Cytokines induced killer cells produced in good manufacturing practices conditions: identification of the most advantageous and safest expansion method in terms of viability, cellular growth and identity.

Castiglia S, Adamini A, Rustichelli D, Castello L, Mareschi K, Pinnetta G, Leone M, Mandese A, Ferrero I, Mesiano G, Fagioli F. 
Source: J Transl Med
Publication Date: (2018)
Issue: 16: 237
Research Area:
Immunotherapy / Hematology
Cells used in publication:
T cell, human stim.
Species: human
Tissue Origin: blood
Culture Media:

Comparison of different media to expand t cells over a time period of 20 days. X-vivo 15 , TexMacs and cell genix were compared and checked for viability,  identity and fold increase. No FBS, HS or HSA has been added

CIK (CD3+CD56+)  generation: 30×10exp6 of cells were seeded in 15 ml of culture medium. We cultured the CIKs in T75 fasks (Corning Incorporated, NY, USA).  

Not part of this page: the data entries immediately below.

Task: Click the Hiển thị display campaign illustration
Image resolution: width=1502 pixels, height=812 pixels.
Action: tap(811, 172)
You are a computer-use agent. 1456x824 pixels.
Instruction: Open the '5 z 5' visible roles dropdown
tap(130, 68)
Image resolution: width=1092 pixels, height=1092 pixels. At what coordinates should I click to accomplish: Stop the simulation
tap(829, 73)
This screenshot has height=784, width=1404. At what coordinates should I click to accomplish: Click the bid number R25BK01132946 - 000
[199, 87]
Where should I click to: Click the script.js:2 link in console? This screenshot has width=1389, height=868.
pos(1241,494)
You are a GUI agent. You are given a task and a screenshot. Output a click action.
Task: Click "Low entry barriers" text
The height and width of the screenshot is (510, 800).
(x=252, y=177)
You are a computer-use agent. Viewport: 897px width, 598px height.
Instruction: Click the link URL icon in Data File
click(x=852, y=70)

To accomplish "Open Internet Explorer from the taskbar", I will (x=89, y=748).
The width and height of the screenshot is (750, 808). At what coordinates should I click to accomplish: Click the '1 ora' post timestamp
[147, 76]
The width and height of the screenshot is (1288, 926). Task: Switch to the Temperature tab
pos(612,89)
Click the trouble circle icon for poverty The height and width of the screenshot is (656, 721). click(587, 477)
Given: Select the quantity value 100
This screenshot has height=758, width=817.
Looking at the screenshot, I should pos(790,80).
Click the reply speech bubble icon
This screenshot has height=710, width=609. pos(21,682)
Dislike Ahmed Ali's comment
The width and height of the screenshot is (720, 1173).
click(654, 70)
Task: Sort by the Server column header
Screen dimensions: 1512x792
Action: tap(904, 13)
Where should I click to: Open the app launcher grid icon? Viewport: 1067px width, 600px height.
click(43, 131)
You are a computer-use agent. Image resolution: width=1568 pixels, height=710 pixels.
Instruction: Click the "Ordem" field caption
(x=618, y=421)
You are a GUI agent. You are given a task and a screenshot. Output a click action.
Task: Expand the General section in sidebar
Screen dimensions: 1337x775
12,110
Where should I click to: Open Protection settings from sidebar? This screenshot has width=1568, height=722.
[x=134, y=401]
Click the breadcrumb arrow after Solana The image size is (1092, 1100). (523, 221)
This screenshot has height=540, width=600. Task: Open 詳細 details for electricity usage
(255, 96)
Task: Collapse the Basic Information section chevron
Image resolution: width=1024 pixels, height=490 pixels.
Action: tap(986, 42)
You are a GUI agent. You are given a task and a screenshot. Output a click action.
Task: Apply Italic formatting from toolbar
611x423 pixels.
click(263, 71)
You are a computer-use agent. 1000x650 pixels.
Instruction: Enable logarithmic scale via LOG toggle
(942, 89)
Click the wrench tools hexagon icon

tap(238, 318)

At Day 0, 1000  U/ml IFN-? was added (Boehringer Ingelheim, Vienna, Austria).
At Day 1, 50  ng/ml CD3 Pure, which is IgG anti-CD3 (OKT-3) (170-076-124, Miltenyi Biotec, Bergisch Gladbach, Germany), and 300 IU/ml of Proleukin which is IL-2 cytokines (Novartis, Origgio, VA, Italy) were added [4].
Fresh medium and Proleukin (300 U/ml) were added weekly (every 3  days) during culture, and the cell concentration was maintained at 1-1.5×106 cells [17]. The fold increase of CIKs was calculated as follow: (%CD3+×total cells counted at Day 20–21)/(%CD3+×seeded cells at Day 0). After 20–21  days, CIK cells culture was stopped and the quality controls were performed (cell count and viability, immunophenotype and sterility).


Cytokine-induced killer (CIK) cells are a very promising cell population raising growing interest in the field of cellular antitumor therapy. The aim of our study was to validate the most advantageous expansion method for this advanced therapy medicinal product (ATMP) and to translate it from preclinical field to good manufacturing practices (GMP). GMP ensures that ATMP are consistently produced and controlled to the quality standards required to their intended use. For this reason, the use of the xenogenic sera tended to be minimized by GMP for their high variability and the associated risk of transmitting infectious agents.